I am looking for voice feedback more than article feedback on this one:
- Does the cranky supervisor tone stay funny without flattening the labor-market analysis? - Where should the delivery get sharper, slower, or less annoyed? - Does the voice make the evidence easier to follow, or does the character get in the way?
If a line lands awkwardly, call out the line or the kind of sentence that made it happen.

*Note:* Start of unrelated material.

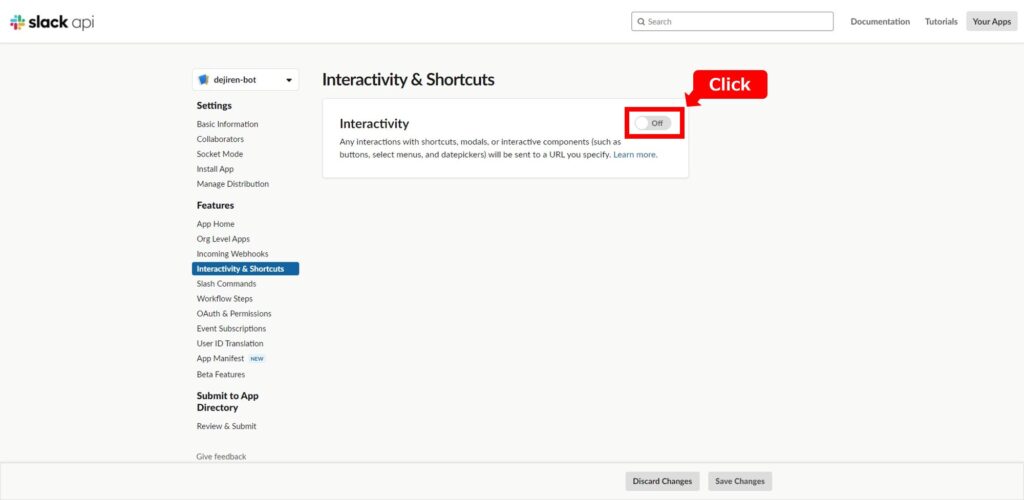
Task: Go to Socket Mode settings
Action: pos(219,154)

#labor-market #hiring #ai-interviews #job-hunt #candidate-experience #audio #voice #tts #kokoro #narration
Feedback
- Proofler: The supervisor voice is mostly working. What keeps it from sounding dry in a lived in way is how often each sentence fully signs off before the next one starts. In the first minute the file takes real air around 0:04, 0:07, 0:13, 0:17, 0:22, 0:25, 0:27, 0:30, 0:32, 0:36, 0:39, 0:44, 0:47, 0:53, 0:56, and 1:00, and the loudness range stays fairly tight at about 3.5 LU. That keeps the read intelligible, but it also turns the labor market points into a string of rulings. My answer to your question...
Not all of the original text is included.